Il metodo dello Zoo di 105 è sempre lo stesso: si solleva un polverone e, se qualcuno non apprezza o si offende, si gira tutto in caciara o ci si barrica dietro la libertà di parola o di satira.

Ci risiamo, l’hanno fatto di nuovo. Parlarne è un po’ fare il loro gioco, ma a volte si deve. Lo Zoo di 105 ha fatto ancora parlare di sé, grazie a una storiella di cattivo gusto su qualcuno che non si accorge di aver stuprato una ragazza, fino a quando non glielo fanno notare. Capirai le risate.
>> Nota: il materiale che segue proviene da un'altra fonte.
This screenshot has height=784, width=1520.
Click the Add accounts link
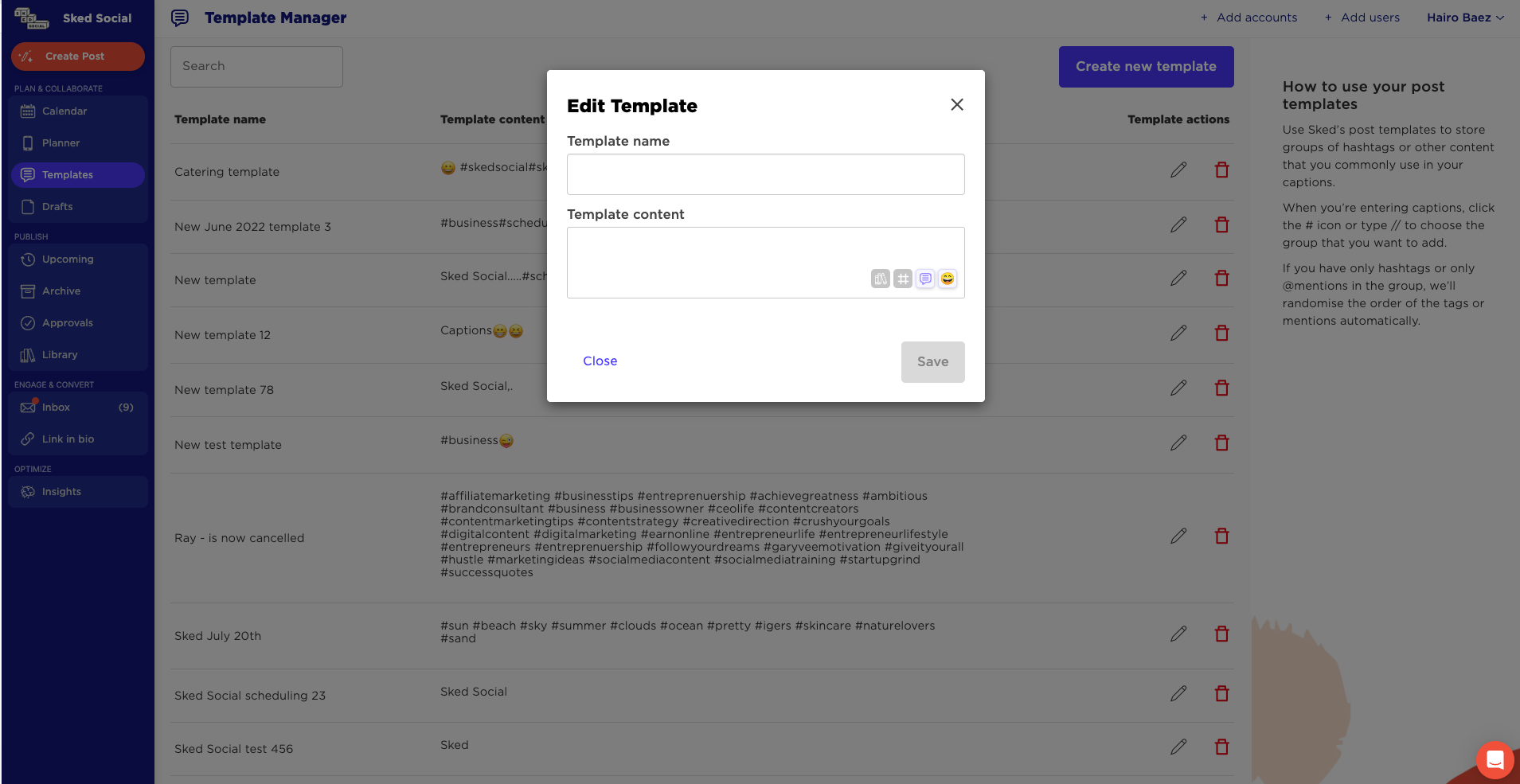[x=1248, y=18]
Il tutto condito da grasse sganasciate e da giustificazioni tipo: “Siamo uomini, ci sta avere degli scheletri nell’armadio”.

D’altronde il metodo è rozzo, ma efficace, visto il seguito della trasmissione, ed è comune a tutti gli auto-nominatesi “provocatori”: si solleva un polverone e se qualcuno non apprezza o peggio si offende, si gira tutto in caciara o, al limite, ci si barrica dietro concetti di ben altra dignità, come la libertà di parola o di satira.
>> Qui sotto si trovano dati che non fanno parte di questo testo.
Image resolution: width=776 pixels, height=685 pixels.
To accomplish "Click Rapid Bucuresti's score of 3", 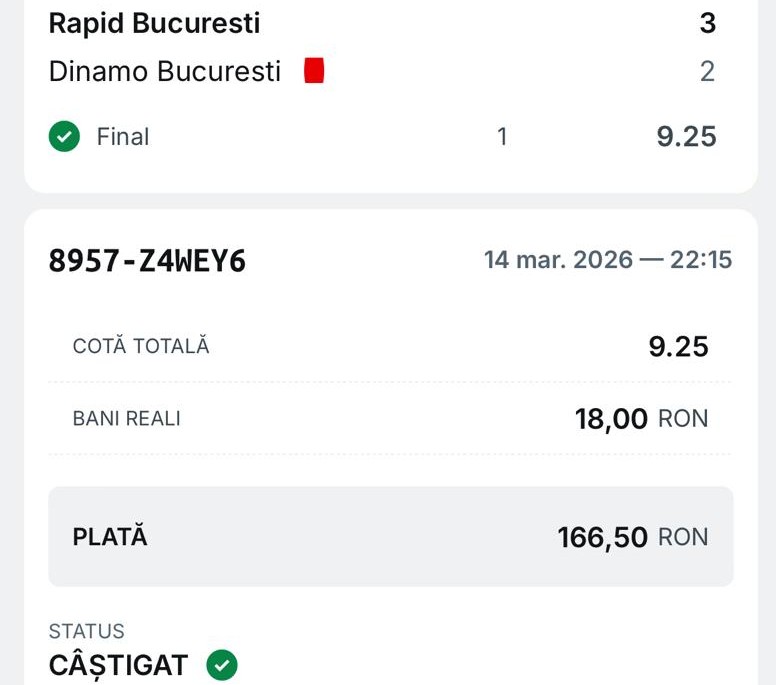I will coord(707,24).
Ma qui nessuno chiede di non fare satira su tutto, anche sugli stupri se è il caso. Ma bisogna esserne capaci, solo pochi lo sono davvero. Lo stupro è una violenza che lascia tracce profonde nel corpo e nell’anima di chi lo subisce e capisco che tante ragazze che hanno subito violenza si siano sentite di nuovo colpite nel profondo. Da uomo, anche a me la storiella dello Zoo non fa affatto ridere.
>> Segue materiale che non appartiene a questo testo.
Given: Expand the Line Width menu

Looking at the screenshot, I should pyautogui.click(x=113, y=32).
Non mi stupisce che si parli dell’ennesima espressione della “cultura dello stupro”, la stessa che autorizza Grillo a inveire, senza contradditorio come sempre, contro i giudici e soprattutto contro due presunte (c’è un processo in corso) vittime, poco credibili, secondo lui, solo perché la denuncia è arrivata dopo nove giorni.

La stessa “cultura” che colpevolizza chi denuncia uno stupro. Si chiama “vittimizzazione secondaria”. Secondaria nel senso che è, in teoria e in pratica, una seconda aggressione, che le rende di nuovo tutte vittime.

Chi ascolta questi programmi, chi li scrive conduce e produce, le radio che li trasmettono e le aziende che ne comprano la pubblicità, vogliono davvero questo?